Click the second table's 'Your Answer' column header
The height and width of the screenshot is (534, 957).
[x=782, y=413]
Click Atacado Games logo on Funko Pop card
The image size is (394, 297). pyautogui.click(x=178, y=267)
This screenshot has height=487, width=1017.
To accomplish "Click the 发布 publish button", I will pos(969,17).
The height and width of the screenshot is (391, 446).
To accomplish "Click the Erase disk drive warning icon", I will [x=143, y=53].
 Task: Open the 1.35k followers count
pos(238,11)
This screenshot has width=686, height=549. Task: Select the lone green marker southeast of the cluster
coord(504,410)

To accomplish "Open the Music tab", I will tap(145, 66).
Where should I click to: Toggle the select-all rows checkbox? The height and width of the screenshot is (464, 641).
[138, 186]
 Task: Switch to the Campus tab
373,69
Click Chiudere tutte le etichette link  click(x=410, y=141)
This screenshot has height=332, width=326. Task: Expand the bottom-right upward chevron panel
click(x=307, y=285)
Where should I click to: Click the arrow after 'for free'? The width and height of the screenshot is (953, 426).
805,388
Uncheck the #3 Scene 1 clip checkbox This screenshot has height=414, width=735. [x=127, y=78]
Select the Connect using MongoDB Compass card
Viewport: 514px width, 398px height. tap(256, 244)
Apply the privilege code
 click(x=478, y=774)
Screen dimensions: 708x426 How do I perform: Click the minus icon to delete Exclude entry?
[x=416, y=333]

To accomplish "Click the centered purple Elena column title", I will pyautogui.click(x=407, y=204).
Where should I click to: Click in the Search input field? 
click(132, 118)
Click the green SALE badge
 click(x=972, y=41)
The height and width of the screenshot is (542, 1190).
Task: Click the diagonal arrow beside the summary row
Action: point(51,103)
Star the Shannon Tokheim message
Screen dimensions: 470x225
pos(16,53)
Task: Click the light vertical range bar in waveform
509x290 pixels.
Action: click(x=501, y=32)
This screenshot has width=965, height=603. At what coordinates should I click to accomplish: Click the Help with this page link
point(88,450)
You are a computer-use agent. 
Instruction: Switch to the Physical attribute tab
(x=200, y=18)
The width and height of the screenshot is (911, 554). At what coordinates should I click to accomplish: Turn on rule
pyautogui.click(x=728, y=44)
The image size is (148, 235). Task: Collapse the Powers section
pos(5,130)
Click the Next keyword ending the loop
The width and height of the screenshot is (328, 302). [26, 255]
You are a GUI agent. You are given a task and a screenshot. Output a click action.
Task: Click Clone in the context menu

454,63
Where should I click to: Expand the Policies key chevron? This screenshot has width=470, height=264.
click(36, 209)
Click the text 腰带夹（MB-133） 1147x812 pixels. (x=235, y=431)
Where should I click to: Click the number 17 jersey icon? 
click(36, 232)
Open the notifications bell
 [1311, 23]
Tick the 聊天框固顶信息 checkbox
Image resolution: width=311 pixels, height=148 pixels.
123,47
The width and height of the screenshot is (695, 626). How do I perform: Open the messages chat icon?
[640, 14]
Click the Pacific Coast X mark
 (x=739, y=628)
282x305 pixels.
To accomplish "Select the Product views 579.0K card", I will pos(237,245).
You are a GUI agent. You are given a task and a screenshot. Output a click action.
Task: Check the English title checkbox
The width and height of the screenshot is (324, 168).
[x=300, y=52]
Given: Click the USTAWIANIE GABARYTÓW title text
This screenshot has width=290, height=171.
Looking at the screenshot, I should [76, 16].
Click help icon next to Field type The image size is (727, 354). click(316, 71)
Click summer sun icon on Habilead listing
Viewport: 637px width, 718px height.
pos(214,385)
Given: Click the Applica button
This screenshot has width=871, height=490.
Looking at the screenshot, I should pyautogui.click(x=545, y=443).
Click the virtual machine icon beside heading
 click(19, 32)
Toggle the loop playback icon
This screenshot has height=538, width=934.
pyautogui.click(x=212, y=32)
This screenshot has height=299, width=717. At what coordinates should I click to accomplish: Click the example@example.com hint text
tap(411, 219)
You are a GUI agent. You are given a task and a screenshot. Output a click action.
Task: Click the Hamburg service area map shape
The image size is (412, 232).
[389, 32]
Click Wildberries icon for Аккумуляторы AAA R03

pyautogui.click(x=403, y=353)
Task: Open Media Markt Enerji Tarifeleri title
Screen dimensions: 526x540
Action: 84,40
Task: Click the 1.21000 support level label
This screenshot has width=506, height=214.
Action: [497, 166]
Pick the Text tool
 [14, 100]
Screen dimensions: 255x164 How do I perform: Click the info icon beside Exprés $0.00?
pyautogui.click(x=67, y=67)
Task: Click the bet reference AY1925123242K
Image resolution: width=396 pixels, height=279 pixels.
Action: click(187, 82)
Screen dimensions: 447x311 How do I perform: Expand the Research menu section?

---+---

Start at the line holding "Click summer sun icon on Habilead listing" and retype each line through the end of the material above, both included.

__Result__
Click summer sun icon on Habilead listing
Viewport: 637px width, 718px height.
pos(214,385)
Given: Click the Applica button
This screenshot has width=871, height=490.
Looking at the screenshot, I should pyautogui.click(x=545, y=443).
Click the virtual machine icon beside heading
 click(19, 32)
Toggle the loop playback icon
This screenshot has height=538, width=934.
pyautogui.click(x=212, y=32)
This screenshot has height=299, width=717. At what coordinates should I click to accomplish: Click the example@example.com hint text
tap(411, 219)
You are a GUI agent. You are given a task and a screenshot. Output a click action.
Task: Click the Hamburg service area map shape
The image size is (412, 232).
[389, 32]
Click Wildberries icon for Аккумуляторы AAA R03

pyautogui.click(x=403, y=353)
Task: Open Media Markt Enerji Tarifeleri title
Screen dimensions: 526x540
Action: 84,40
Task: Click the 1.21000 support level label
This screenshot has width=506, height=214.
Action: [497, 166]
Pick the Text tool
 [14, 100]
Screen dimensions: 255x164 How do I perform: Click the info icon beside Exprés $0.00?
pyautogui.click(x=67, y=67)
Task: Click the bet reference AY1925123242K
Image resolution: width=396 pixels, height=279 pixels.
Action: click(187, 82)
Screen dimensions: 447x311 How do I perform: Expand the Research menu section?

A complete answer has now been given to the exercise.